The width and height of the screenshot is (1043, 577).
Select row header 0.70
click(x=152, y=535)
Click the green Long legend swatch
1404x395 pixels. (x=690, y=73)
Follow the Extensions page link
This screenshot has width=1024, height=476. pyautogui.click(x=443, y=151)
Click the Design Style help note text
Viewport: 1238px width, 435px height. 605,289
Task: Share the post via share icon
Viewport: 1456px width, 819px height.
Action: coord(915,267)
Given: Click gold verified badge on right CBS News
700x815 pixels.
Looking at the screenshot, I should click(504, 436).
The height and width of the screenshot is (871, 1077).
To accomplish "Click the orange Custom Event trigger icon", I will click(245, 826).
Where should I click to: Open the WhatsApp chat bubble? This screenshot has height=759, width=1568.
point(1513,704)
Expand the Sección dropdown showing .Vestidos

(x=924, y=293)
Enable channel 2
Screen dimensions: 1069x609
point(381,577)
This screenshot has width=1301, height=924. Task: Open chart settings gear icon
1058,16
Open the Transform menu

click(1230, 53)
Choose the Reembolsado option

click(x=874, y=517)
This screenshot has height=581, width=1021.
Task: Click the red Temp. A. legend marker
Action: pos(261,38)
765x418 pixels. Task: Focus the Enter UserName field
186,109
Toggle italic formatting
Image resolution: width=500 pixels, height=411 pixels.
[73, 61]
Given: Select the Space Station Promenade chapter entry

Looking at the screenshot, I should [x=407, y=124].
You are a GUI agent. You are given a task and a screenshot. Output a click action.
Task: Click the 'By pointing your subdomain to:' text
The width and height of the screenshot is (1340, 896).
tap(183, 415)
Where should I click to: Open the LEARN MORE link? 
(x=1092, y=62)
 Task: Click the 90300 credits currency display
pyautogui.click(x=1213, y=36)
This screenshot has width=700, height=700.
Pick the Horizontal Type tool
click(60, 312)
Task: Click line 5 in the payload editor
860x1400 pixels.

Written exercise
Rescale the entries from the line that contains "You are a GUI" through the line that contains "(x=1092, y=62)", both included. Rewrite all of those lines, requests included, and multiply each click coordinate in the answers by 0.95, rounding to whole numbers with halves going up. Leave every number in the requests unchanged.

Output of the exercise
You are a GUI agent. You are given a task and a screenshot. Output a click action.
Task: Click the 'By pointing your subdomain to:' text
The width and height of the screenshot is (1340, 896).
tap(174, 394)
Where should I click to: Open the LEARN MORE link? 
(x=1037, y=59)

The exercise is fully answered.